- **Records supplied**:
>>>

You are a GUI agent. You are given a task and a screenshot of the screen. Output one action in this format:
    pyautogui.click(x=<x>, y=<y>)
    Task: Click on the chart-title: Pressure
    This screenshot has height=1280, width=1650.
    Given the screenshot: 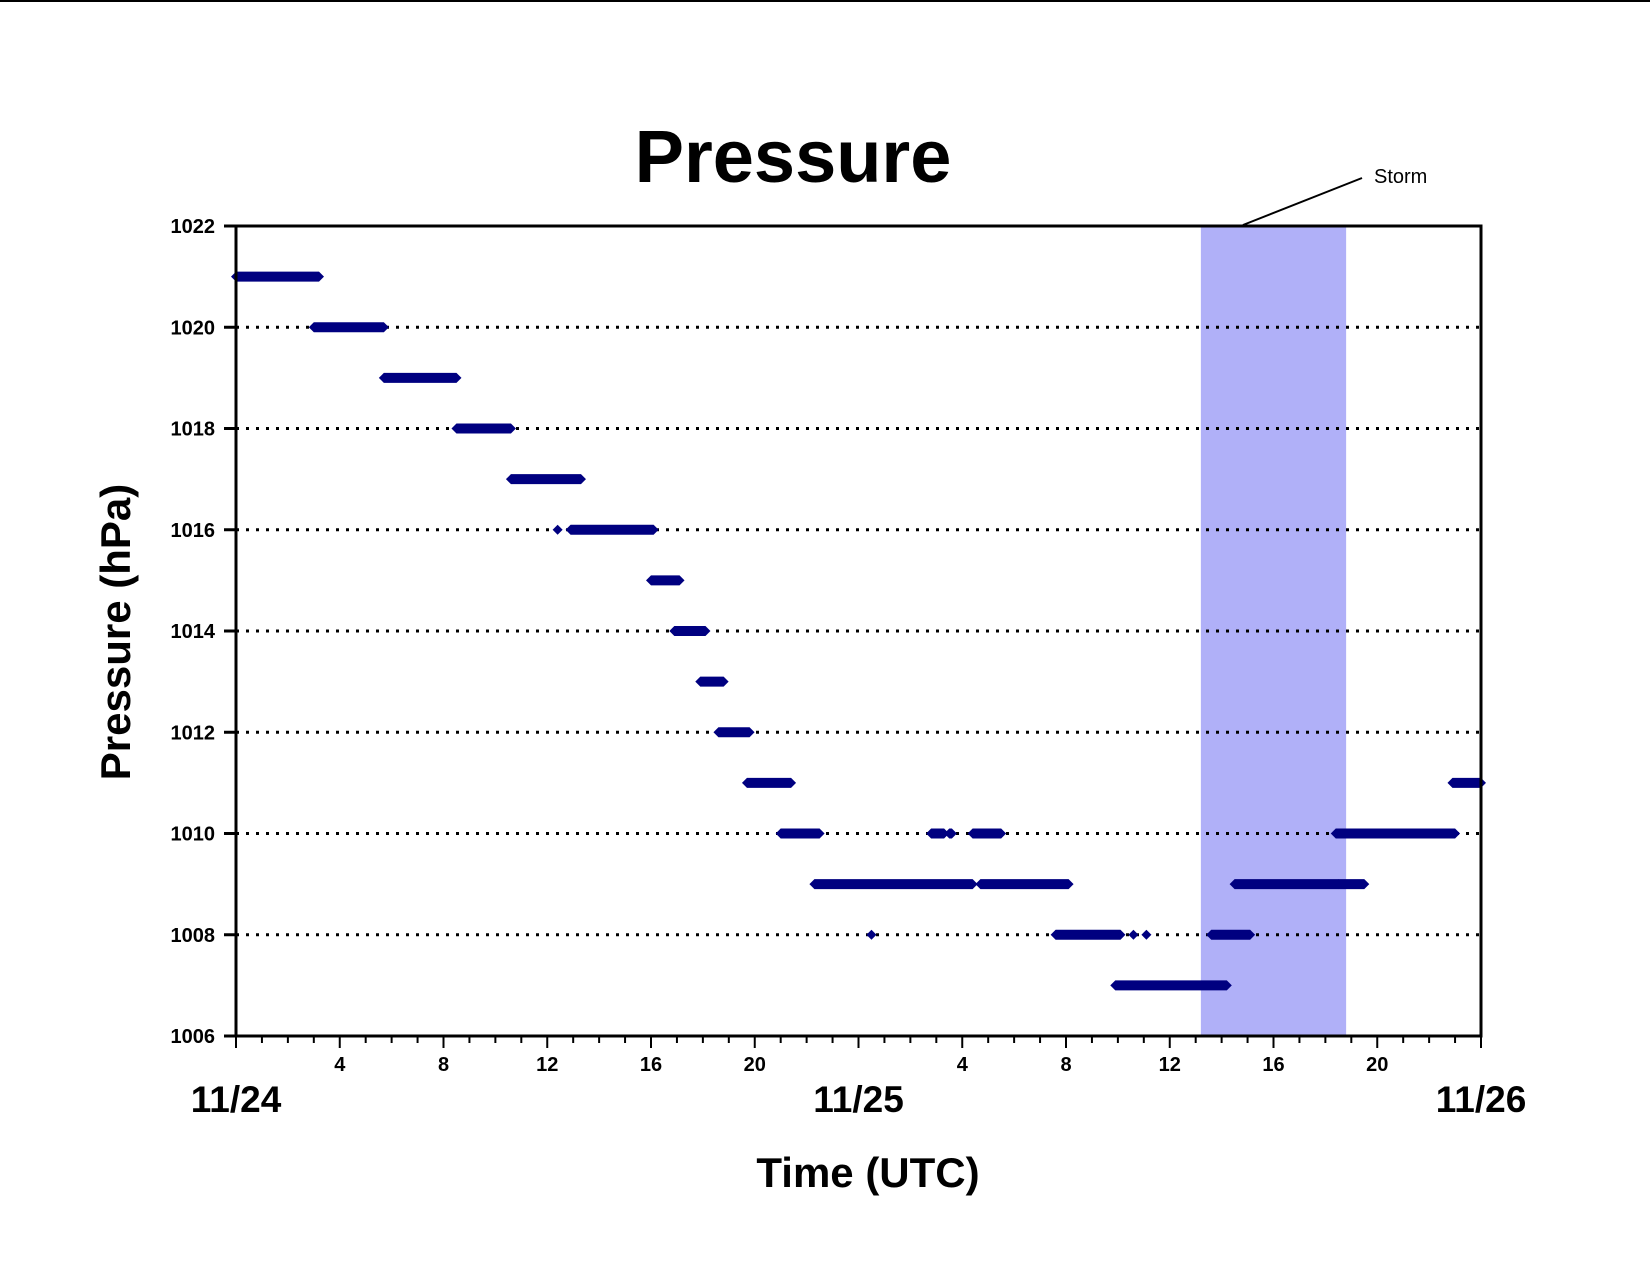 What is the action you would take?
    pyautogui.click(x=794, y=156)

<<<

- **About this task**:
Reproduce verbatim the lines from the start of the records through the line containing "This screenshot has", including that line.

- **Result of this exercise**:
You are a GUI agent. You are given a task and a screenshot of the screen. Output one action in this format:
    pyautogui.click(x=<x>, y=<y>)
    Task: Click on the chart-title: Pressure
    This screenshot has height=1280, width=1650.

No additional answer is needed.